I want to prove that if I omit the fact that $\mu (X) < \infty$ in Egorov theorem and place instead that our functions $|f_n| <g$ and $g$ is integrable, we still get the result of Egorov's theorem.
Fix $m$ a natural number.
I took $ w_{n} = |f_n-f|$ and thus by DCT $\int |f_{n} - f|$ goes to zero.
Then I took $\bigcup_n {( w_{n} \geq 1/m)}$. I need its measure to be finite. Its measure is less than the sum of the measures of each $ w_n\geq 1/m)$ varying $n$, and by Tchebychev, this is less than $m\int|f_{n} - f|$. But I got stuck here.

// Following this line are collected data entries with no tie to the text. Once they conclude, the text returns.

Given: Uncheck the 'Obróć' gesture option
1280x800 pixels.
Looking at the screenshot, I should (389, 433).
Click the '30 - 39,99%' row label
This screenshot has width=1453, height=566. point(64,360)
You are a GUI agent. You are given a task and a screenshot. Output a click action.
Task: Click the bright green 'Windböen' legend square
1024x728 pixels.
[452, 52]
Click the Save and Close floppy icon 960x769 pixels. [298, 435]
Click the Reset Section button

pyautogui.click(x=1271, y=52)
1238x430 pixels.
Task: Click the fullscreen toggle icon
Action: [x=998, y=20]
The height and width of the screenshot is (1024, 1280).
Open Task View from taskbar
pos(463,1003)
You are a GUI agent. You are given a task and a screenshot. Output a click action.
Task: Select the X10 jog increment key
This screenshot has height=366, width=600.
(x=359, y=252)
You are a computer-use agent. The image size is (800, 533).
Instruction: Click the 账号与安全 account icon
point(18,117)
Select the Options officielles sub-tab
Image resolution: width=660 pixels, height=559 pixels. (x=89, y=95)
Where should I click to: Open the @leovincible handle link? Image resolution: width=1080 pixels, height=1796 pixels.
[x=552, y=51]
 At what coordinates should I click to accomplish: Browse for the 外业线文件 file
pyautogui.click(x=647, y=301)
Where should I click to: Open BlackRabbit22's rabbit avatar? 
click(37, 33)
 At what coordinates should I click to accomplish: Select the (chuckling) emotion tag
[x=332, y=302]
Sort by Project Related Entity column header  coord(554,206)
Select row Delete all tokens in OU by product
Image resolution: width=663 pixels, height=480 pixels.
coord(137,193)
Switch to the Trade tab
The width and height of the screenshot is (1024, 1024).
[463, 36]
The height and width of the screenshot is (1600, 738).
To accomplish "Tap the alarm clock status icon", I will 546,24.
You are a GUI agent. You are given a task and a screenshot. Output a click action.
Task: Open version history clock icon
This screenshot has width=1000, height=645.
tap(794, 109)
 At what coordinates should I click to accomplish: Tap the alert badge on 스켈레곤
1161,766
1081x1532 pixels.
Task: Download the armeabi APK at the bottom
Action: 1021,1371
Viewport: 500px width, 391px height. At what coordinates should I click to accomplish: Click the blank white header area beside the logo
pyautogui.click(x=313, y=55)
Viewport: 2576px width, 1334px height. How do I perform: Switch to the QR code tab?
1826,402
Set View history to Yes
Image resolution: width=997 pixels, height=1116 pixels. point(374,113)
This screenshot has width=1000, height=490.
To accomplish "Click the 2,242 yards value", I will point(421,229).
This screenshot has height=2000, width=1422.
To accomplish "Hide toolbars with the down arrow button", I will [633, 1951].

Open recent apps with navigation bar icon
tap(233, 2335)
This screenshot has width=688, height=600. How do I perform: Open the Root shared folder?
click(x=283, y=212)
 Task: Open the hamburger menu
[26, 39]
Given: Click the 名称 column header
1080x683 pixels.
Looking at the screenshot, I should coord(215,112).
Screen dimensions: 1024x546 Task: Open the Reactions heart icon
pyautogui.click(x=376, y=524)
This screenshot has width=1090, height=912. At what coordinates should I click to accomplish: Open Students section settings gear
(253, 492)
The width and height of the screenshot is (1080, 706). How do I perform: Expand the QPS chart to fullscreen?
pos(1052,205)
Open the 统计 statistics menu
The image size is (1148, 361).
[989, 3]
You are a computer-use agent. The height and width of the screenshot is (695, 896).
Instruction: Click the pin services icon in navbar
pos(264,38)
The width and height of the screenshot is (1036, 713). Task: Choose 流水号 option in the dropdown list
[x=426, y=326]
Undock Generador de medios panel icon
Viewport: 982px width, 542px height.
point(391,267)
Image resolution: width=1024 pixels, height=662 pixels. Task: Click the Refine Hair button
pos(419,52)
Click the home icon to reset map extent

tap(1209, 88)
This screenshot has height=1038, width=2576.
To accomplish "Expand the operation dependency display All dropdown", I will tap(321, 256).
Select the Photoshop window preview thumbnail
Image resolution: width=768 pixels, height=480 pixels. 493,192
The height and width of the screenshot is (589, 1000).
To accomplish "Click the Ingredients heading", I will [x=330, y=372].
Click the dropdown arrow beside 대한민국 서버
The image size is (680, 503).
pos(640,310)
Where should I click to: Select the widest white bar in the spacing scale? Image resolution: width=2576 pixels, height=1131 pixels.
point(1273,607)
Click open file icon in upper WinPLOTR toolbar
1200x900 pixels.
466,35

Any help is appreciated. Thanks!
We can, without loss of generality, assume that the sequence $f_n$ is decreasing and convergent almost everywhere to $0$ (if it's not the case, consider $\displaystyle g_n(x):=\sup_{k\geq n}|f_k(x)-f(x)|$, which is dominated by $2g$, an integrable function. We fix $\varepsilon>0$, and we are looking for a measurable set $A$ such that $\mu(X\setminus A)\leq \varepsilon$ and the sequence $\{f_n\}$ converges uniformly to $f$ on $A$. We have for all integers $j$ and $n$ that $$\mu\left(\left\{g_n\geq \frac 1j\right\}\right)\leq j\int_X |g_n|d\mu,$$ and the monotone convergence theorem gives us that $\displaystyle\lim_{n\to\infty}\int_X |g_n|d\mu=0$. Hence for all $j\geq 1$, we can pick $n_j\in\mathbb N$ such that $$\mu\left(\left\{g_{n_j}\geq \frac 1j\right\}\right)\leq \varepsilon2^{-j}.$$ Now, put $A_j:=\left\{g_{n_j}\geq \frac 1j\right\}$ and $\displaystyle A:=\bigcap_{j\geq 1}\complement_X A_j$. We have $$\mu(X\setminus A)=\mu\left(\bigcup_{j\geq 1}A_j\right)\leq \sum_{j\geq 1}\mu(A_j)=\varepsilon\left(\frac 1{1-2^{-1}}-1\right)=\varepsilon$$ and $\displaystyle\sup_{x\in A}\,|g_{n_j}-0|\leq \frac 1j$. Since the sequence $\displaystyle\left\{\sup_{x\in A}\,g_n(x)\right\}$ is decreasing and has a sub-sequence which converges to $0$, the whole sequence converges to $0$, and we are done.